L’ipotesi di Jan de Vylder, Inge Vinck e Jo Taillieu, direttori dello studio belga architecten de vylder vinck taillieu, è che non esistano edifici minori, piuttosto dei materiali as found, sui quali essi possono esercitare una metamorfosi, in cui la farfalla finale è allo stesso tempo completamente diversa e ancora memore delle identità delle larve precedenti. Costruendo come un meccano, gli architetti belgi tagliano, rompono, aprono, compongono e scompongono gli edifici esistenti, al fine di creare nuovi insiemi unitari benché spazialmente complessi. Nella casa Rampelken a Ghent (2012) introducono delle nuove colonne, degli architravi e dei muri, lasciandoli grezzi e rugosi con dei materiali poveri a vista come le cortine in blocchi di cemento. L’astrazione dell’edificio si misura con l’equilibrio precario degli elementi eterogenei messi in gioco.

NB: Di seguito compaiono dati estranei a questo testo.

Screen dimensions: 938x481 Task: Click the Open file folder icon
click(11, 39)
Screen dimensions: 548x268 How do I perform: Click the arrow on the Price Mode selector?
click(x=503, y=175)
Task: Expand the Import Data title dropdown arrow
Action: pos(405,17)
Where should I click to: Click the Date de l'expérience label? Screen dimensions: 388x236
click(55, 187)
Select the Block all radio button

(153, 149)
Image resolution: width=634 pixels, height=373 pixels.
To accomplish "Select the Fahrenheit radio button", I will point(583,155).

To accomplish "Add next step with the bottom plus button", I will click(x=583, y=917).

C’è chi avvicina il lavoro combinatorio di de Vylder, Vinck e Taillieu al surrealismo pittorico di René Magritte perché entrambi creano “un mondo dietro il reale, in cui realtà e illusione si confondono magicamente”. Ciò è particolarmente evidente nella ristrutturazione per la Twiggy fashion boutique a Ghent (2011). Per aumentare il volume interno, il solaio superiore del basamento dell’edificio originario è stato demolito, ma alcuni elementi come le porte e il caminetto del piano superiore sono stati conservati: il gioco di proporzioni e di straniamento ricorda da vicino La géante del pittore belga. Magritte è citato ancora nell’espediente figurativo dello “spazio dietro lo spazio”: allo stesso modo in cui nell’autonomia del quadro pittorico La Lunette d’approche (1963) una finestra si apre verso un buco nero, la finestra tangibile dell’edificio Baladin (2010) si apre verso l’oscurità di un cavedio.
Nel 1984 Morrissey e Johnny Marr, allora cantante e chitarrista del gruppo the Smiths, sono intervistati da un gruppo di giovanissimi studenti per il programma televisivo DataRun. Alla prima domanda: “Perché vi fate chiamare the Smiths?”, Morrissey risponde: “Perché è il nome più ordinario, ed è ora (puntando il dito verso se stesso e verso J.Marr, nda) che la gente ordinaria di questo mondo si faccia avanti”. Sono passati più di trent’anni, una crisi economica che non sembra avere battute d’arresto, e forse finalmente una generazione di architetti si è resa conto che il mondo ordinario, o meglio: la realtà collettiva, è sempre più profonda, surreale e misteriosa di quanto si possa immaginare.